Текстовый отрывок:

>>>

Мы проходим мизансцену, он только пальцами щелкает, на своем языке что-то объясняет осветителям: так, так, так…

— Теперь пройдите еще раз. Ирочка, встаньте вот сюда. Надо подправить. Все. Актеры свободны. Печерникова, завтра, пожалуйста, не к семи, а к девяти часам.

То есть на меня уже не надо ставить свет с утра. Потому что пока его ставят, грим плывет, глаза краснеют. А еще есть привычка снимать сначала общие планы, а укрупнение в конце съемочного дня, когда тебя припудрили раз тридцать, глаза усталые. Княжинский говорил:

— Пожалуйста, пройдите мне общую сцену. Александр Григорьевич, посмотрите, сделайте замечания.

Зархи смотрит, делает замечания. А дальше размечают — укрупнение здесь, здесь и здесь. Идет съемка крупных планов. А потом уже все остальное. Вот это профессионализм. Благодарность моя бесконечна.

Хотя Княжинский был с трудным характером, с очень острым языком, мог довольно зло пошутить, но настолько талантливый и любящий свою профессию человек. Это удивительная встреча на всю жизнь.

— Вот тебе нравится «Адам и Ева»?

— Очень.

— А это снимал другой, но такой же потрясающий оператор Гоша Рерберг, потом к ним подтянулся Паша Лебешев, царство им небесное. Еще жив Вадим Юсов.

<<<

К какому часу Печерникова должна прийти завтра, согласно отрывку о киносъёмке? Приведённые далее записи — самостоятельный материал, к отрывку они не относятся.

Исходные материалы:
>>>

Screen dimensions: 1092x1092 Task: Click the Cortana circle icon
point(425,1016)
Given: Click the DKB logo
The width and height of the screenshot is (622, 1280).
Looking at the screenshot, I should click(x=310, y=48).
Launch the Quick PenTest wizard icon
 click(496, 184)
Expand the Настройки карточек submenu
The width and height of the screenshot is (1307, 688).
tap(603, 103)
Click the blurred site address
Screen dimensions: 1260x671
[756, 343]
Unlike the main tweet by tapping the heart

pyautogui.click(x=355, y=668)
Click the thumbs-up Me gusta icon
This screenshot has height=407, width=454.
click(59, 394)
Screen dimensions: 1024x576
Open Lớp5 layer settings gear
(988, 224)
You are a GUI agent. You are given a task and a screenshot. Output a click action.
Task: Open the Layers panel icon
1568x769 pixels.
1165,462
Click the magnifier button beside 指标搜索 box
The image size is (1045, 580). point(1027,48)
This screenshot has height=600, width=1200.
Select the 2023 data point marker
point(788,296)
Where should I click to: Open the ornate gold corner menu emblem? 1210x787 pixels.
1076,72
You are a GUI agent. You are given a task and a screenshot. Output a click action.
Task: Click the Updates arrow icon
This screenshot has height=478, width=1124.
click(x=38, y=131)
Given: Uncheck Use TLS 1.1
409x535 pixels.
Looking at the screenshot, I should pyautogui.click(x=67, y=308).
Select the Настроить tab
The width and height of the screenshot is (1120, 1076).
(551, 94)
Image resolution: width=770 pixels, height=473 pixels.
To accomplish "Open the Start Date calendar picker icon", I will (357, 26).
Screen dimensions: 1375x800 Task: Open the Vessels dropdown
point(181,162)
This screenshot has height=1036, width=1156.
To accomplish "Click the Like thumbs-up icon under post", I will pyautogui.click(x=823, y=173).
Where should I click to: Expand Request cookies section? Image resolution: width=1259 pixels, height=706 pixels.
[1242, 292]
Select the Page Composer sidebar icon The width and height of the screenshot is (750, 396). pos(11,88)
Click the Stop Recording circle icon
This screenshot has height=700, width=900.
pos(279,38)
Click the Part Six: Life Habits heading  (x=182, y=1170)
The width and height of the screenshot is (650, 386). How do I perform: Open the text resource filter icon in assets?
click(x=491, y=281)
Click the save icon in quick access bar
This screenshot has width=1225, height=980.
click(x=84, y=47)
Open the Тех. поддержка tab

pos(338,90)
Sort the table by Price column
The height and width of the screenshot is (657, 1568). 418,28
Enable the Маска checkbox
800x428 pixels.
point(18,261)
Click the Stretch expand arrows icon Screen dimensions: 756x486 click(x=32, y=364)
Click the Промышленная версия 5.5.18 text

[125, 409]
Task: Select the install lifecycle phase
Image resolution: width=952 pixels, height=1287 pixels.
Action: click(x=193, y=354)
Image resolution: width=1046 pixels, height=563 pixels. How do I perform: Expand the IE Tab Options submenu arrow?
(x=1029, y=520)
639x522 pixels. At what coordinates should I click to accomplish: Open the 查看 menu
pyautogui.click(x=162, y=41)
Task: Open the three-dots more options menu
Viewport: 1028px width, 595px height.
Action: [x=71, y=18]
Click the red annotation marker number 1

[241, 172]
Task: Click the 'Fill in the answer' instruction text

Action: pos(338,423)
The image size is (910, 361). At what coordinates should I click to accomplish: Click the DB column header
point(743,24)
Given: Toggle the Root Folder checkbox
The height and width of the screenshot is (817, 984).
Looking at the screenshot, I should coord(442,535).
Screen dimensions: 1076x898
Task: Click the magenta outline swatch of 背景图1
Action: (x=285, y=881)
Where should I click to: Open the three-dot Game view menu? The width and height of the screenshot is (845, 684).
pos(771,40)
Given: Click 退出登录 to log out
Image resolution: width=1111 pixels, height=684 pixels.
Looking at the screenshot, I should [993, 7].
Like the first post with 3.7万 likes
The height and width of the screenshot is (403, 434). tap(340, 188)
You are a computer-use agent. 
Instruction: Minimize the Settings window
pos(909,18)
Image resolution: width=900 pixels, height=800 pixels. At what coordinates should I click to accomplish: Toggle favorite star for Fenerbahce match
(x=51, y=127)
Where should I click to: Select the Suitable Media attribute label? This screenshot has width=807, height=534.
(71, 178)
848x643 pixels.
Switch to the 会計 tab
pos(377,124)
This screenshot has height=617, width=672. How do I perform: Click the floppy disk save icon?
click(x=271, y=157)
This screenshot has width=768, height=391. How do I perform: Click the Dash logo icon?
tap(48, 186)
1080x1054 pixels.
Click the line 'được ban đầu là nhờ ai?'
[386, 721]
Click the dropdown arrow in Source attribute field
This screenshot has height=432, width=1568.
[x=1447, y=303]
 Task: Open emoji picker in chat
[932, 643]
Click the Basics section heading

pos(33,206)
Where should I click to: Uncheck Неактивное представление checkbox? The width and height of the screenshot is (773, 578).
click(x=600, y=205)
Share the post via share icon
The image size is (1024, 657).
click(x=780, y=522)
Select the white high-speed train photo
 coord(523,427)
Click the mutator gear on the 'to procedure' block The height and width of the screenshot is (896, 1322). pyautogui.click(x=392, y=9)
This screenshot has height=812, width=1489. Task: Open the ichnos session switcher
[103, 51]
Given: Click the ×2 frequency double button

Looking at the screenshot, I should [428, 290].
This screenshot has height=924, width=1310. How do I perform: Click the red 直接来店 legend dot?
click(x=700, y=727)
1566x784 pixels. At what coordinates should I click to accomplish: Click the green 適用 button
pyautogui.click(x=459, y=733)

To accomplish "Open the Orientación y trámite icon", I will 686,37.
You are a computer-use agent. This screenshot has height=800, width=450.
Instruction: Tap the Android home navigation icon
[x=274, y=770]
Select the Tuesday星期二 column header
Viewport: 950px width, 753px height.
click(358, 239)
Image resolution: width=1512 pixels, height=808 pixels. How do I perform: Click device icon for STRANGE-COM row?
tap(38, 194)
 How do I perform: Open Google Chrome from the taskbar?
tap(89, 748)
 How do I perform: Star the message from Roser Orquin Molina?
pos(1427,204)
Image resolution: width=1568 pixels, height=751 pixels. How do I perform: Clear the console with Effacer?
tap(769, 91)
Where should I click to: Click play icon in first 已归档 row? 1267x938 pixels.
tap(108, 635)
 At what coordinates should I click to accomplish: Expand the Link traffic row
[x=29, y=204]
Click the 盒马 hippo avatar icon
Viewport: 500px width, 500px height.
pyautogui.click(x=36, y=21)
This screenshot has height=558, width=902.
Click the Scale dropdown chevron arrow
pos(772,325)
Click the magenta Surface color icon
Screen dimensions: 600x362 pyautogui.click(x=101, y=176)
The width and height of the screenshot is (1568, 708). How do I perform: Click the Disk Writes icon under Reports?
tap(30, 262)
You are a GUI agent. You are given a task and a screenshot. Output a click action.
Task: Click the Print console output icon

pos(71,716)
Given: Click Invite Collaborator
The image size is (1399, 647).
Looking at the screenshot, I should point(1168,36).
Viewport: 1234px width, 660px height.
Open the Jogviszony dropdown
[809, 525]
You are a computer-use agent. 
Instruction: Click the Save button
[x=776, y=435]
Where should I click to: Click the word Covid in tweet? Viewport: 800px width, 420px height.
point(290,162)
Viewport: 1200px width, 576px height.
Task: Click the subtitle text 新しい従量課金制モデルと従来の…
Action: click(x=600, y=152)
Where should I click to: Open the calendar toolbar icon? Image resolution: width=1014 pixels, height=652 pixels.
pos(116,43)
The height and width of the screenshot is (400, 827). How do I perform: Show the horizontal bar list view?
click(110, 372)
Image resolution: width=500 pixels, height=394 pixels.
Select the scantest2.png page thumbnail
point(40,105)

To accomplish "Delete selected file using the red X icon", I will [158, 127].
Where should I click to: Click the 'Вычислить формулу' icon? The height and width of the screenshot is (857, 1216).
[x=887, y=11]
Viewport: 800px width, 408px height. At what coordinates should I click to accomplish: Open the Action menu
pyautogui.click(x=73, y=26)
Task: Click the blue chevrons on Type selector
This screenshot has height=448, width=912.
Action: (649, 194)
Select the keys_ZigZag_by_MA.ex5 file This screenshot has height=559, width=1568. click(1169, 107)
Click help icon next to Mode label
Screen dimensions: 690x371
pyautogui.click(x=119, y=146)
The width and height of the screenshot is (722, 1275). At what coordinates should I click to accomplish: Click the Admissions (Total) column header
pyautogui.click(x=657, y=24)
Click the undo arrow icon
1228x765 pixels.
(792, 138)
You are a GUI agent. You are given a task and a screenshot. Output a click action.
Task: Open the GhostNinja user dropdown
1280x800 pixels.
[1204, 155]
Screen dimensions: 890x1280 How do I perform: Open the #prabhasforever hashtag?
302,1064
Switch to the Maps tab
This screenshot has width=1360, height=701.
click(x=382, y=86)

<<<

Результат:
К девяти часам.